INSTRUCTIONS:
[a] According to the restaurant review, how much did Pasha's 3-course prix fixe menu cost?
[b] Write out the passage of the restaurant review starting with "New York can" and going on through "mall’s food court!".

SOURCE EXCERPT:
Finding imaginative Southwest American cuisine in New York is as difficult as in Albuquerque. Face it, real Southwest/Tex-Mex/Mexican-American is comfort food – like pasta with red sauce for Italians. To find chefs that create new dishes using old techniques is always nice and not common in the commercial world of the food industry.
Sante Fe, 73, West 71st Street, in the leafy but happening Upper West Side of New York, serves recognizable southwest dishes yet tweak the recipes giving them new life. Citrus and herb marinated thin-sliced grilled skirt steak is wrapped in a tortilla and served with a micro green salad ($12.95). A fresh lump-meat crab cake topped with a poached egg and covered with a roasted smoky tomato sauce is a flavorful variation on a brunch standard, with a green salad and rice pilaf ($14.95). Excellent house salsa accompanied corn chips and the house Margarita ($8.00 or $11.00) was citrus fresh and tequilla rich – not a mix. The restaurant itself is a relaxing space in light airy southwest peach, art, a fireplace and good acoustics (quiet!)
New York can be expensive, but it doesn’t have to be. It’s easy to find great food in this “world capital” at prices most people tolerate at their local shopping mall’s food court!
(I am posting some photos not printed with the articles)
Global Writes, the 54 year old journal of the International Food, Wine and Travel Writers Association (http://global-writes.com/ ) published Sweet Fire in Ushuaia, my article on the incomparable food enterprise Dulce Fuego in Ushuaia, Argentina run by 20-something-year-old chefs.
The unexpected fireworks were free, in celebration of the 2010 New York Marathon that would be run the following day. We had just stepped out of Pasha Restaurant on West 71st Street, when the booming commenced. It was an unexpected end to a pleasant Turkish dinner, one of the great cuisines. The interior of Pasha is comfortable with soft lighting and well modulated background music. From 5:00 to 7:00 PM the $23.95, 3-course, prix fixe menu is well thought out attracting repeat customers with five choices from the main menu (not the boredom of so many prix fixe selections.) My wife had the prix fixe with a salad, Piya (Cannellini beans tossed with sweet onions, scallions, parsley, tomatoes, and extra virgin olive oil) with warm flaky rolls to absorb the herbs. Alabalik Tava followed (Boneless brook trout dusted with cornmeal and pan seared). Dessert was a wedge of perfect baklava – (non-syrupy) – spice, nut and honey infused pyhllo pastry. For $24.95, I had the fish entrée of the day: a whole, wood-grilled Chilean Sea Bass. Its moist white meat was encased by its crispy, herbed skin. Side dishes were crisp, steamed vegetables and an herb-infused rice pilaf. It was not wise to arrive on a Saturday night without a reservation – even if it was only 5:30 PM. Yet Pasha was gracious and had a table that was not booked until 7:30 PM, but I would recommend reservations since the dinning room was full by 6:30.

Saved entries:
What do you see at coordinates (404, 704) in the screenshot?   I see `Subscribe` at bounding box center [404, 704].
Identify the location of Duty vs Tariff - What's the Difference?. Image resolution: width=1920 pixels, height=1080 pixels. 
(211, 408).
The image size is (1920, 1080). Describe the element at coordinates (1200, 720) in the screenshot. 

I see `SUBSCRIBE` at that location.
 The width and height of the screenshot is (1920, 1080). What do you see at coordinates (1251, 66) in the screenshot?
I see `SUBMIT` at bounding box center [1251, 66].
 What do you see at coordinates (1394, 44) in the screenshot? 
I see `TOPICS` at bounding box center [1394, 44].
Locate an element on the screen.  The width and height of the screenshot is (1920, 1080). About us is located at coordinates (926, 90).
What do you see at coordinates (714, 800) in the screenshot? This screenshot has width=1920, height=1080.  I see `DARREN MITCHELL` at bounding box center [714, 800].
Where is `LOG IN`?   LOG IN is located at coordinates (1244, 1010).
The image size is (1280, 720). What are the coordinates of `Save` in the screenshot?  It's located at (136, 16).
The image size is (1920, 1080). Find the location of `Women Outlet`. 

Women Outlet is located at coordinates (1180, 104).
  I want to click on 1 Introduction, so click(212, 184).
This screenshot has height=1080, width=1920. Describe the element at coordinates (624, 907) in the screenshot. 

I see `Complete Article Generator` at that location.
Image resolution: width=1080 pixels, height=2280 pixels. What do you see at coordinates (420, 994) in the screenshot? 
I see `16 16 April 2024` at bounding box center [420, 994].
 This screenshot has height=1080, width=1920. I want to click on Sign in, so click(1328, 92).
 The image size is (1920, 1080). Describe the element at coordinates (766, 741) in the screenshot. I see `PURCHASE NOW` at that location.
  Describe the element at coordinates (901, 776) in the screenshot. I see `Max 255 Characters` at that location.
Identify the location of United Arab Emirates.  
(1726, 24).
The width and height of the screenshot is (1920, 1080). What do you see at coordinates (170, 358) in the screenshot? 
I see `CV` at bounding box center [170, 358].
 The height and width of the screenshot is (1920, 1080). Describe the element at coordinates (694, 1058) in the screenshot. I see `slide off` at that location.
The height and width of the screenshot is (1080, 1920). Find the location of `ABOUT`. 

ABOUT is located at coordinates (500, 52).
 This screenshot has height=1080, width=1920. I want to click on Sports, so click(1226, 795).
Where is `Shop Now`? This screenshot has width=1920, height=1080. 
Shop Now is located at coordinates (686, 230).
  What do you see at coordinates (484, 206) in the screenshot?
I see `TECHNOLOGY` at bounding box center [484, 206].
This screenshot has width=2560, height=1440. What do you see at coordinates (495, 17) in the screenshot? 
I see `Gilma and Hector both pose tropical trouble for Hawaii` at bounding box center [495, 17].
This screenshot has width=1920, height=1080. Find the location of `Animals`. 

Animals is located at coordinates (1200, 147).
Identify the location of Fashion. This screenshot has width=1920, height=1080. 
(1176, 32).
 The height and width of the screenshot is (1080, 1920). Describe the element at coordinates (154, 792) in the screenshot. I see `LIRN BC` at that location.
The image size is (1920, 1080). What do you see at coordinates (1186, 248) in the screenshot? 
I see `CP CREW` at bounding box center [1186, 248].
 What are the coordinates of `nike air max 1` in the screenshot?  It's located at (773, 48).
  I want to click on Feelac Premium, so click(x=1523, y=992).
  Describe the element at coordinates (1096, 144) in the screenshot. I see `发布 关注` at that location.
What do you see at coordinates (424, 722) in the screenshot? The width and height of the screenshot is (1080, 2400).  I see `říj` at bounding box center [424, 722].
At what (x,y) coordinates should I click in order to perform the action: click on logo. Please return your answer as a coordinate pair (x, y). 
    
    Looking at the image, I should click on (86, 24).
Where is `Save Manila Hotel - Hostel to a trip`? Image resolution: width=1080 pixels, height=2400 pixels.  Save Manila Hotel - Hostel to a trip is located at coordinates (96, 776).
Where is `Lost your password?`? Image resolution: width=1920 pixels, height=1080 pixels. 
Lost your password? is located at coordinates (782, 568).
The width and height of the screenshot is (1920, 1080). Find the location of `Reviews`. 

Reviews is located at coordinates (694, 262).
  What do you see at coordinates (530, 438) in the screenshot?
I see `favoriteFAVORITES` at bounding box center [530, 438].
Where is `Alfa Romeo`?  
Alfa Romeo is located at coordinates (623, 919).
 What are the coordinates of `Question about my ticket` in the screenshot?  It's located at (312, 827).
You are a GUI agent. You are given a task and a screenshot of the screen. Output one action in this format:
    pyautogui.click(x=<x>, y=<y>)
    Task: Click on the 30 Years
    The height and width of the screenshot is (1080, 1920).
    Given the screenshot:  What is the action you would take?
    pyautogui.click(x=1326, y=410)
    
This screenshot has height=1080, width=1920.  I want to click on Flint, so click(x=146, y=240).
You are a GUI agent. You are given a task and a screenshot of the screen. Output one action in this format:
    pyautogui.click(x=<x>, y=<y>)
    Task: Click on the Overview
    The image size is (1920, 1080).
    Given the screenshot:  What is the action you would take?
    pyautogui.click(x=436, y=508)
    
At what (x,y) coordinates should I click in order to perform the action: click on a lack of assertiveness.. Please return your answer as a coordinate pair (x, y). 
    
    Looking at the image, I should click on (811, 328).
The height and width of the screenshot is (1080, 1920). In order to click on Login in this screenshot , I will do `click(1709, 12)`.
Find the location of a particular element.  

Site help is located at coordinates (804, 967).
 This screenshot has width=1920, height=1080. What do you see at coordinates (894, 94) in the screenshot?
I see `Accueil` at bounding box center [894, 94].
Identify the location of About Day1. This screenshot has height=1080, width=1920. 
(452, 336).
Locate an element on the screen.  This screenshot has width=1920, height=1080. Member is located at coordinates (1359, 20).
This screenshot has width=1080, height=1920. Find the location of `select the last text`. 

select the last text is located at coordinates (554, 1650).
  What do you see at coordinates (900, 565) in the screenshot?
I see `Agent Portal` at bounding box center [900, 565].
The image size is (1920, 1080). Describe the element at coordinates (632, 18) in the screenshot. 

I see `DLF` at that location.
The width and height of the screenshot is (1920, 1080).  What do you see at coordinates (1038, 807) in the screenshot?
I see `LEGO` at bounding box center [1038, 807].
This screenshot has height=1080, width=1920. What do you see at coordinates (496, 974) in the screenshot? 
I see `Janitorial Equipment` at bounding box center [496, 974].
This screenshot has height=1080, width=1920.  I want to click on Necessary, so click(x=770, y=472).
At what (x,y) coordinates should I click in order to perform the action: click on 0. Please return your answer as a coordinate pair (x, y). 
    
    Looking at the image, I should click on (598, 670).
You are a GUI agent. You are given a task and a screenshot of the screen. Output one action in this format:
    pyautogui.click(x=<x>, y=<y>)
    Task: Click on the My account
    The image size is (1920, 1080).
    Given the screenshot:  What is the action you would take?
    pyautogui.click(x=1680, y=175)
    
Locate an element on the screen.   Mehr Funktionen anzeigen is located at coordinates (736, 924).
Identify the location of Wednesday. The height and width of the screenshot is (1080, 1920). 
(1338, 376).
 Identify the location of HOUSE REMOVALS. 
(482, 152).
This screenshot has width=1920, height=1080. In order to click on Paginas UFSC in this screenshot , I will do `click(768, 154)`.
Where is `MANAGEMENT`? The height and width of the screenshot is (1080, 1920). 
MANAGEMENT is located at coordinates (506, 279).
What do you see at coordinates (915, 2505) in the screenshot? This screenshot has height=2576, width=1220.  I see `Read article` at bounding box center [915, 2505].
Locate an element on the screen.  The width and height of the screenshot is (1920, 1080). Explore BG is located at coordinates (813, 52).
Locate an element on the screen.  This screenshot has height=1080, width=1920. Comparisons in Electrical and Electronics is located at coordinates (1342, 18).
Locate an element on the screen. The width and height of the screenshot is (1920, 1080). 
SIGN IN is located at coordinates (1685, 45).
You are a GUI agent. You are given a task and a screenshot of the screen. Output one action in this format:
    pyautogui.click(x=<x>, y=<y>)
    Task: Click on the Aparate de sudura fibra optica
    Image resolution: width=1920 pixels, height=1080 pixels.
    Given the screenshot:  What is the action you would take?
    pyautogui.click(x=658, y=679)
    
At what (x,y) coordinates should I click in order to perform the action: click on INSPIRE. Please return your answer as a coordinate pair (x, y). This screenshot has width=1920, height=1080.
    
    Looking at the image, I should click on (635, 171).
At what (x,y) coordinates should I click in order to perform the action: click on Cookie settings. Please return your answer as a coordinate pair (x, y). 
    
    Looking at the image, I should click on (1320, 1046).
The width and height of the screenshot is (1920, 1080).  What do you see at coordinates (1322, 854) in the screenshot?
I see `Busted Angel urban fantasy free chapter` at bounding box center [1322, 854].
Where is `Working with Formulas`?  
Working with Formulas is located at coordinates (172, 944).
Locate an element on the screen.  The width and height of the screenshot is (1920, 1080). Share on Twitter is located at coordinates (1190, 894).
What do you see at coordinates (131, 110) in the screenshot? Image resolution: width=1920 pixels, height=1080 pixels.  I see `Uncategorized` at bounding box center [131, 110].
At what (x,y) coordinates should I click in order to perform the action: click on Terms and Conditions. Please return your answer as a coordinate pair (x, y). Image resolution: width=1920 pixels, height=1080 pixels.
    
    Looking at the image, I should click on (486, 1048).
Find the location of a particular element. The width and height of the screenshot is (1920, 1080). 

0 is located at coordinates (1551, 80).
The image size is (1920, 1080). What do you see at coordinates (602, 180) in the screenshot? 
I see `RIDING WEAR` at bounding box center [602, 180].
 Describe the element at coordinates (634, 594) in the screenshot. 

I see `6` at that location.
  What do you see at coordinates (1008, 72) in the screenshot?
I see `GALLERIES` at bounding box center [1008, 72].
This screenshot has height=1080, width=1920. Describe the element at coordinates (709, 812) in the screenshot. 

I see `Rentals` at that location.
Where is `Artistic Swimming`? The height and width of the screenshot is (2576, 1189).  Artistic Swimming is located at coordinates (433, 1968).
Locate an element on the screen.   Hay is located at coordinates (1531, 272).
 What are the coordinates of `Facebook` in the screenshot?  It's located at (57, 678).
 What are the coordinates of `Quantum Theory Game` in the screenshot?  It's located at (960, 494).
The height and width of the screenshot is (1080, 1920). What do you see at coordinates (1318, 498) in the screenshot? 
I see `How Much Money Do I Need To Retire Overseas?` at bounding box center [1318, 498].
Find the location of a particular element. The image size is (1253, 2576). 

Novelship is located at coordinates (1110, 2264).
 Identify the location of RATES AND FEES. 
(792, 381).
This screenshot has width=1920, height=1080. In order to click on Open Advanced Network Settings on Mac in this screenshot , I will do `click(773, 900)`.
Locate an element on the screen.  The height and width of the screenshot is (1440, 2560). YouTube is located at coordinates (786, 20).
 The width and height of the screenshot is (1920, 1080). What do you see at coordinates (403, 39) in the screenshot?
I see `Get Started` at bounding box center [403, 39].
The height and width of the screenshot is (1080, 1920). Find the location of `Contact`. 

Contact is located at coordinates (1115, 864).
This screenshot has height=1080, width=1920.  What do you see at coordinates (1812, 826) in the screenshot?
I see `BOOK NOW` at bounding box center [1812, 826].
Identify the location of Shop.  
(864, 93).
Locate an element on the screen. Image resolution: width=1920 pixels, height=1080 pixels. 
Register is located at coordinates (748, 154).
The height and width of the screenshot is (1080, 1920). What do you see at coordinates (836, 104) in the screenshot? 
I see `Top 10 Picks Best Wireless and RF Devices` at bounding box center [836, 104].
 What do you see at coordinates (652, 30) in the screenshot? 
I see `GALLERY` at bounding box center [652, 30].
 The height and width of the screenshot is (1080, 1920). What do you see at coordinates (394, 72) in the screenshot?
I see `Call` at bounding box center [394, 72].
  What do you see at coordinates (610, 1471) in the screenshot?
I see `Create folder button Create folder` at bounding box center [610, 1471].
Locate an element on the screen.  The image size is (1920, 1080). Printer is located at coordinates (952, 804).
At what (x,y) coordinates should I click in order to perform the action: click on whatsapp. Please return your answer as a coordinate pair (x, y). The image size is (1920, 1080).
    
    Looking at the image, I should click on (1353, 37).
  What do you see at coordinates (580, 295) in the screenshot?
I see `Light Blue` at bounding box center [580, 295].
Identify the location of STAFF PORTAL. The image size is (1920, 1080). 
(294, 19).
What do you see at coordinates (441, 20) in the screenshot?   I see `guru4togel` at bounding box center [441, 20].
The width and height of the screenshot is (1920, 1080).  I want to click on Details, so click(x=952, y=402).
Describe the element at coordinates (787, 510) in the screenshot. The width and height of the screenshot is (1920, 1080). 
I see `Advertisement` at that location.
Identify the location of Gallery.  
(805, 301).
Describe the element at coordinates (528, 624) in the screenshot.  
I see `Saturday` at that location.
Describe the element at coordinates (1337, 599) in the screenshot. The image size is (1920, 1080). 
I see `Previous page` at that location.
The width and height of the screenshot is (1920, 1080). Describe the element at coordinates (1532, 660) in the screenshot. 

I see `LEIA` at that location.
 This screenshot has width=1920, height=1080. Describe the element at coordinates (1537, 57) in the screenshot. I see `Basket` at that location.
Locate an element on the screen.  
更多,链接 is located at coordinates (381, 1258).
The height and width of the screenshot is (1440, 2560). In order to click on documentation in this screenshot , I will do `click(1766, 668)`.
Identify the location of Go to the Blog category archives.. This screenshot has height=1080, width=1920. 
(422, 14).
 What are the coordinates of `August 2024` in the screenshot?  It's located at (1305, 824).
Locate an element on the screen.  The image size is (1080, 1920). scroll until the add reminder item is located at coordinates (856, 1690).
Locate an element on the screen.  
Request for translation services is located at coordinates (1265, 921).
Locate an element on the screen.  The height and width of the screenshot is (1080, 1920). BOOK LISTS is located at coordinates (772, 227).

RESPONSES IN ORDER:
[a] $23.95

[b]
New York can be expensive, but it doesn’t have to be. It’s easy to find great food in this “world capital” at prices most people tolerate at their local shopping mall’s food court!